FKF studied 10 men and women ages 18 to 34 by using UCLA's functional Magnetic Resonance Imaging (fMRI) brain-imaging system. fMRI is a relatively new technology used to analyze activity, or blood flow, in various centers of the brain that govern people's desires, fears and other cognitive control centers. When specific areas of the brain are active, blood circulation and oxygen increase in those regions, and the imaging technology can detect that activity.

Aside from the relative triviality of Super Bowl ad responses, the technology is fueling a revolution in scientific understanding of the brain and human emotions. In the last five years, fMRI has helped neuroscientists study human choices and behavior, laying the groundwork for the understanding of how people make decisions. Freedman said that the science is now also informing other academic fields like economics, sociology and, of course, marketing.
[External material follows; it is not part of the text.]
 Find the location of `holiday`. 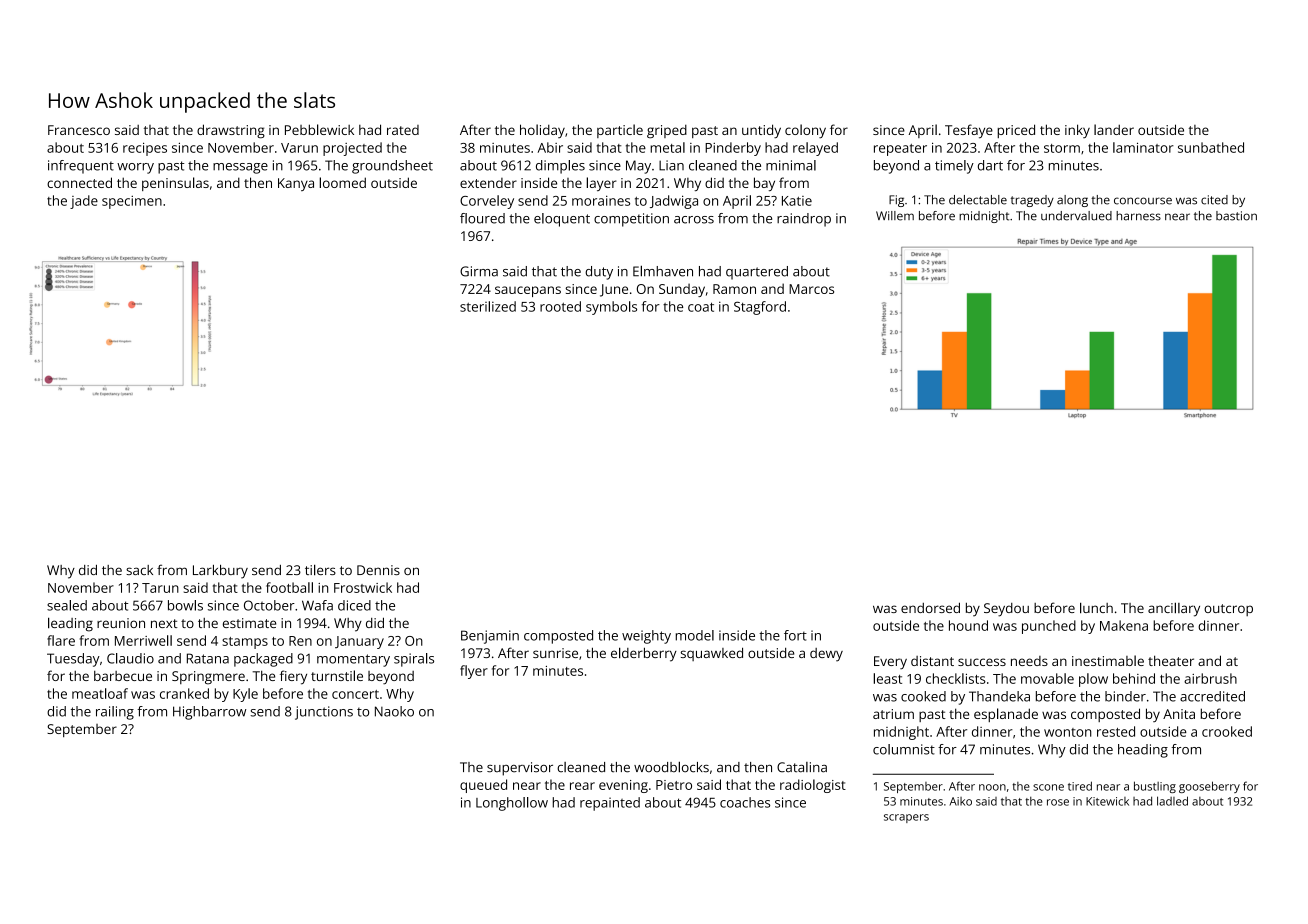

holiday is located at coordinates (542, 131).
Through brain imaging, for example, FKF has found that people typically ignore between a third and half of all commercials. And while the Super Bowl is known for its standout and pricey commercials (advertisers reportedly dropped $2.6 million on 30-second spots this year), the 2007 Super Bowl was no exception. "The majority (of ads) elicited very little response," Freedman said.

Top-ranking ads

Coca-Cola: "Video Game"
Doritos: "Live the Flavor"
Bud Light: "Hitchhiker"

Worst-ranking ads

Emerald Nuts: "Robert Goulet"
Honda: "CRV Crave"
Sprint: "Connectile Dysfunction"

Source: FKF Applied Research

The commercials that did fire up people's neurons were largely playing on human fears and anxieties, according to Freedman. That's a recipe for bad marketing, he said, because people typically filter out such commercials after their first viewing.

"This clearly was the year of the amygdala, the brain's 'threat detector,'" he said.

As a result, the big losers were ads like GM's "Robot," which shows a carmaking robot that becomes depressed when it loses its factory job. Another low scorer was Sprint's "Connectile Dysfunction"--a play on erectile dysfunction ads, but for broadband.

The worst commercial, according to FKF, was Emerald Nuts' commercial, which shows entertainer Robert Goulet messing with office workers' stuff while they're asleep.

So if these commercials spark anxiety so well, why aren't they more successful? Freedman said that the brain works in a modular fashion, and a person can be like the CEO of many little brains, weighing various responses in the background like, "Does this make me feel safe? Is this something I want? Will this make me more desirable?" In general, when people are anxious, they will push away whatever is making them feel that way.

In the positive column, FKF found that Doritos' "Live the Flavor" commercial ran neck and neck with Coca-Cola. Doritos' 30-second spot depicted two people--a guy in a car and a girl on the street (each with a bag of Doritos)--who become instantly smitten and then fumble around until they meet.

There's something to be said for chemistry.